NO.PZ2023040502000057

问题如下:

Assuming a Classification and Regression Tree (CART) model is used, which of the following is most likely to result in model overfitting?

选项:

A.

Using the k-fold cross validation method.

B.

Including an overfitting penalty (i.e., regularization term).

C.

Using a fitting curve to select a model with low bias error and high variance error.

解释:

C is correct. A fitting curve shows the trade-off between bias error and variance error for various potential models. A model with low bias error and high variance error is, by definition, overfitted.

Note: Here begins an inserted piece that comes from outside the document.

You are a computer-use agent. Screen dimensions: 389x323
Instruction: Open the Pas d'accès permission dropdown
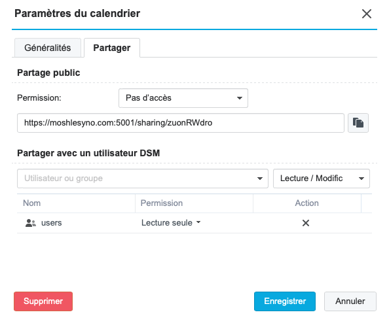(x=183, y=98)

A is incorrect, because there are two common methods to reduce overfitting, one of which is proper data sampling and cross-validation. K-fold cross validation is such a method for estimating out-of-sample error directly by determining the error in validation samples.

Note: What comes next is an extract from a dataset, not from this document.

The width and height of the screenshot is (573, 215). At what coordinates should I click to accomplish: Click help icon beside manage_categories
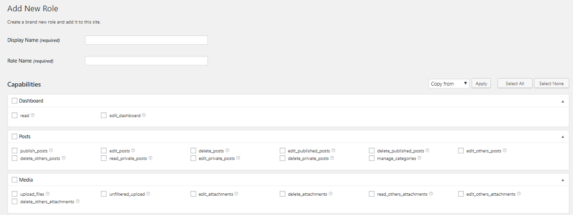pos(420,158)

B is incorrect, because there are two common methods to reduce overfitting, one of which is preventing the algorithm from getting too complex during selection and training, which requires estimating an overfitting penalty.

答案C的解释里也提到,用penality是方法之一,谢谢

1 个答案

品职助教_七七 · 2024年10月04日

嗨,爱思考的PZer你好:


加penalty消除overfitting的主要应用是penalized regression/LASSO。CART里没有这个应用。

即虽然加惩罚项是控制overfitting的方法之一,但没法用在CART这个背景。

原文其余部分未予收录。